**EXERCISE DATA**
◆ ◆ ◆ ◆

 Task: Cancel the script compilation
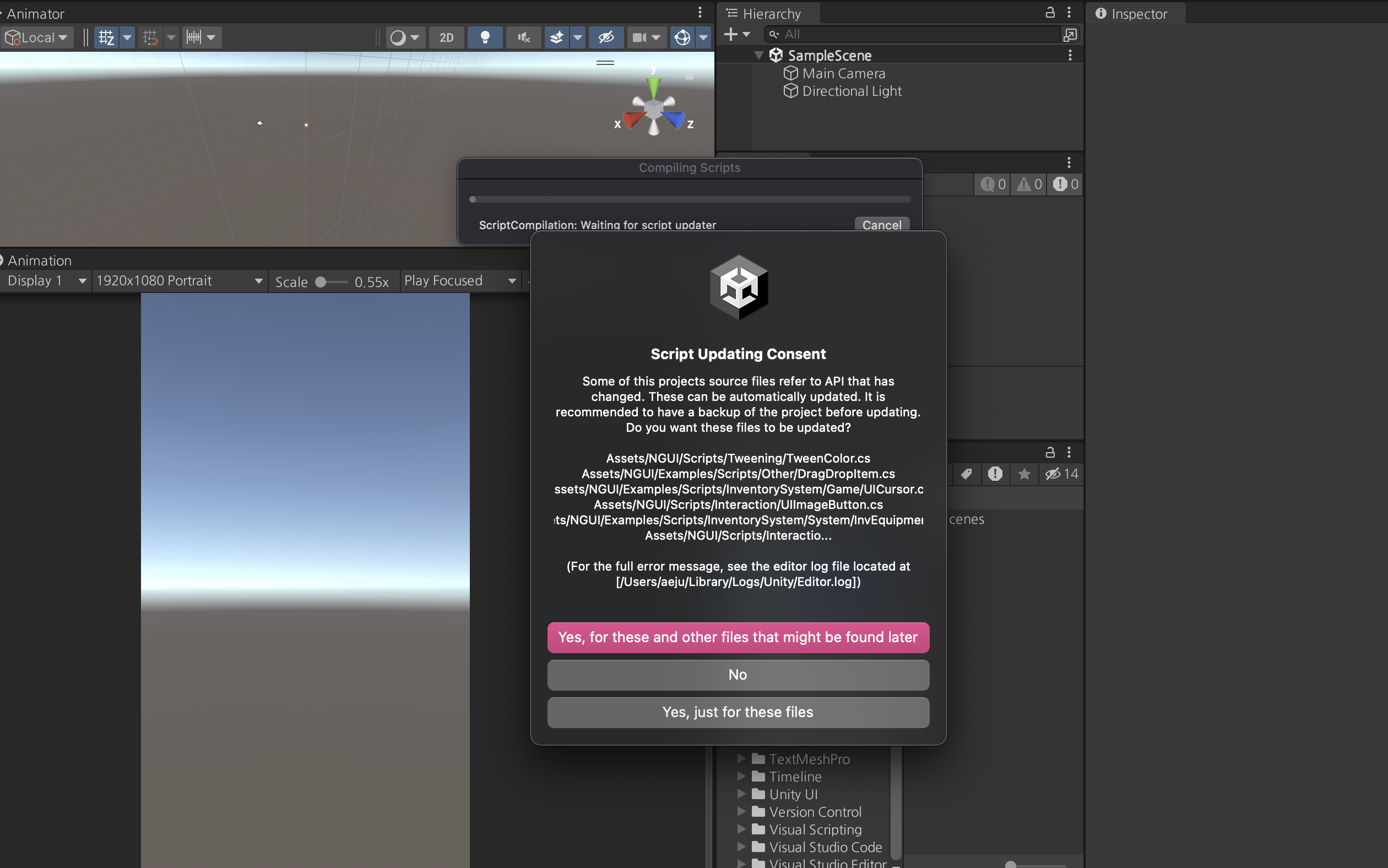[881, 225]
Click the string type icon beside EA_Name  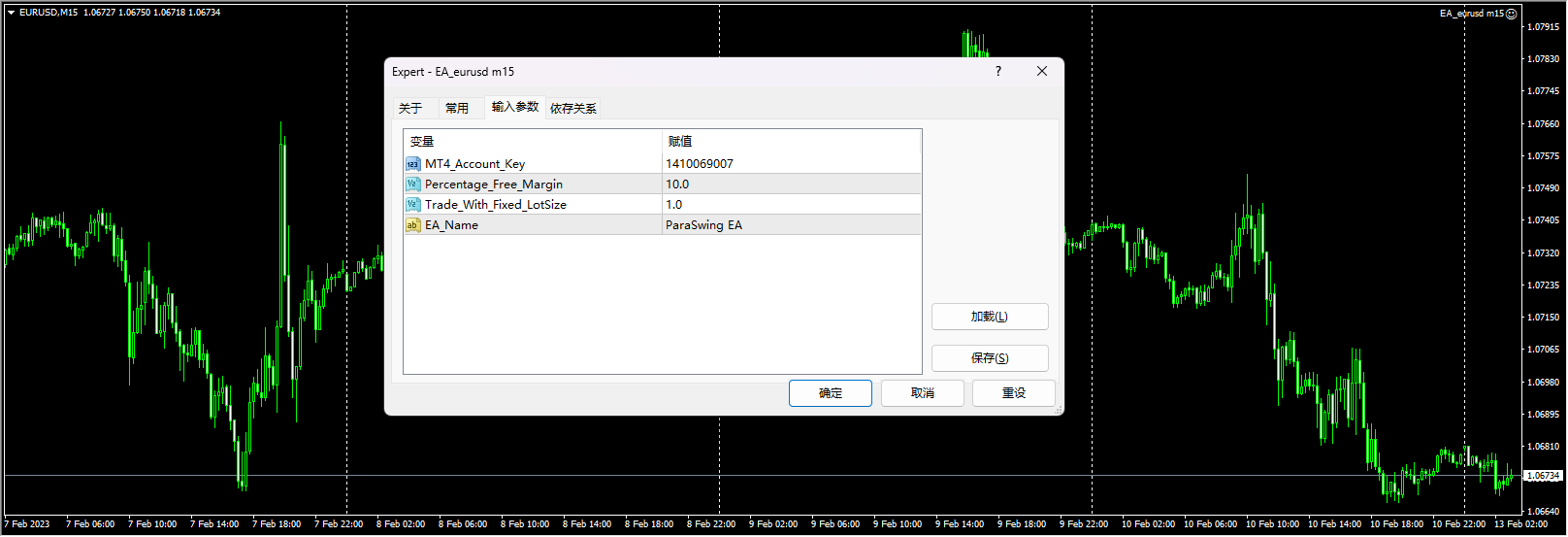(412, 225)
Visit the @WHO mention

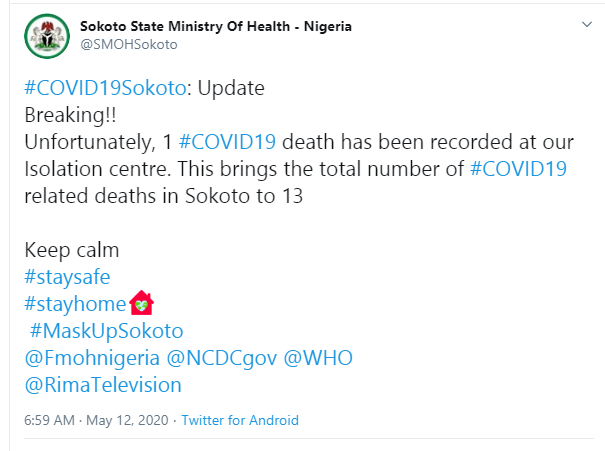pos(318,358)
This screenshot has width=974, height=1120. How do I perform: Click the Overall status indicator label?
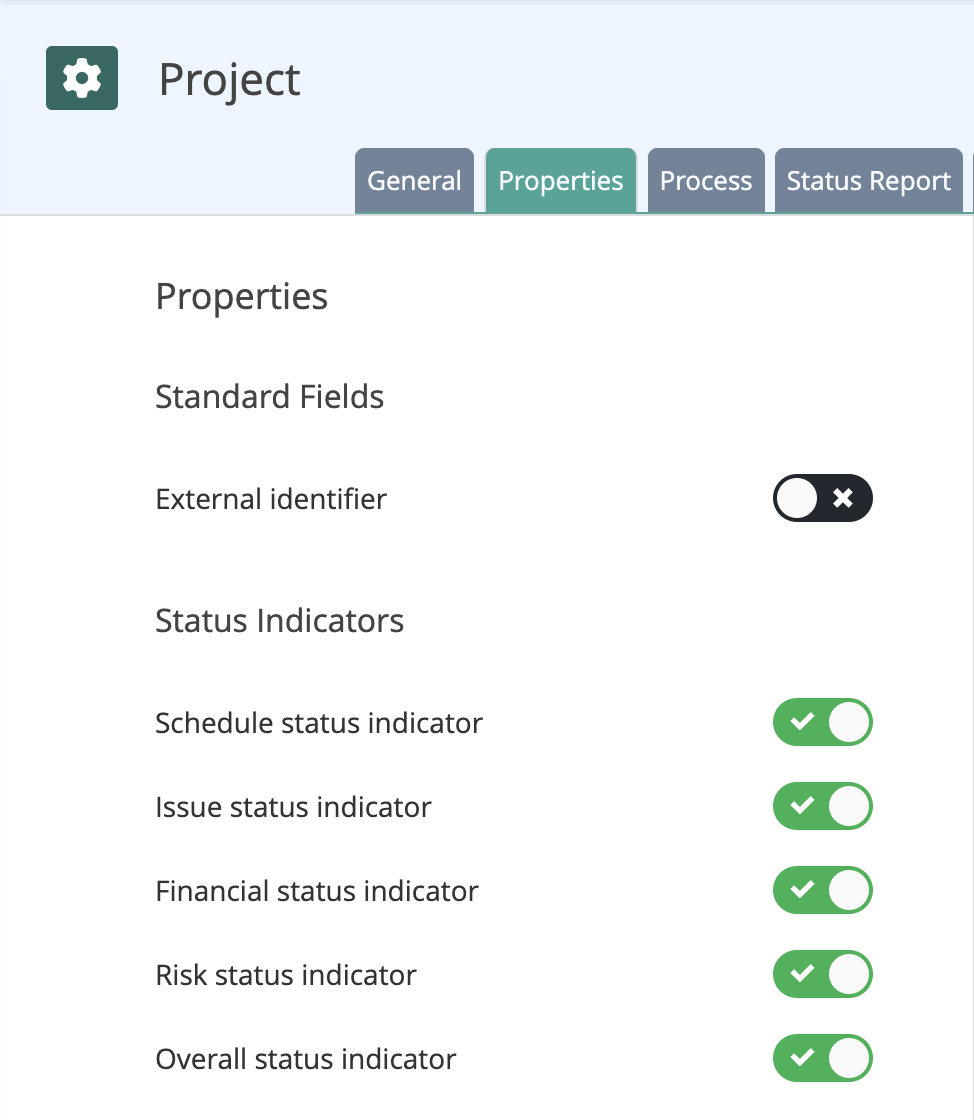coord(306,1059)
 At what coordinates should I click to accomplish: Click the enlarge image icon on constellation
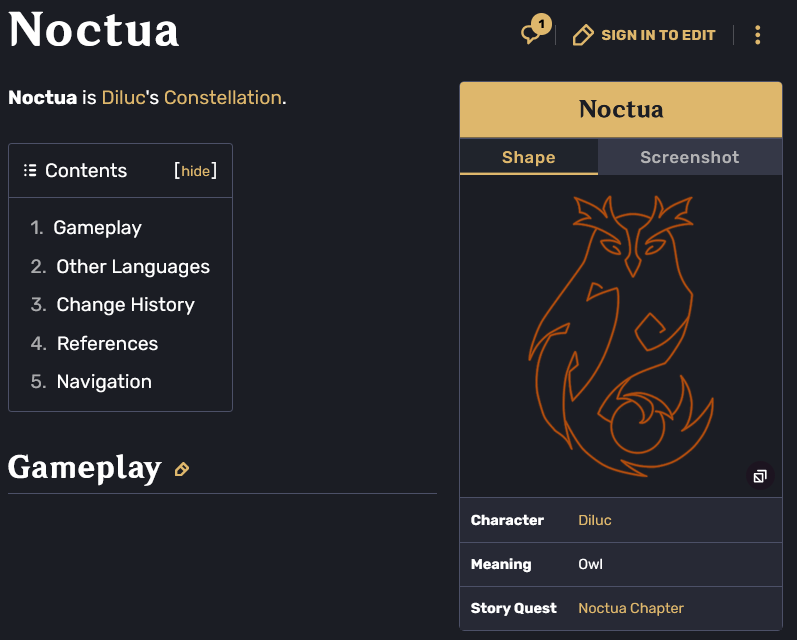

◆ ◆ ◆ ◆

**WHAT TO PRODUCE**
Copy out the records again, starting with the line that contains "Visit the @WHO mention" and going on through the end of the records, both ends included. Leave the pictures out.

**RESPONSE BELOW**
Visit the @WHO mention

pos(318,358)
This screenshot has width=974, height=1120. How do I perform: Click the Overall status indicator label?
coord(306,1059)
 At what coordinates should I click to accomplish: Click the enlarge image icon on constellation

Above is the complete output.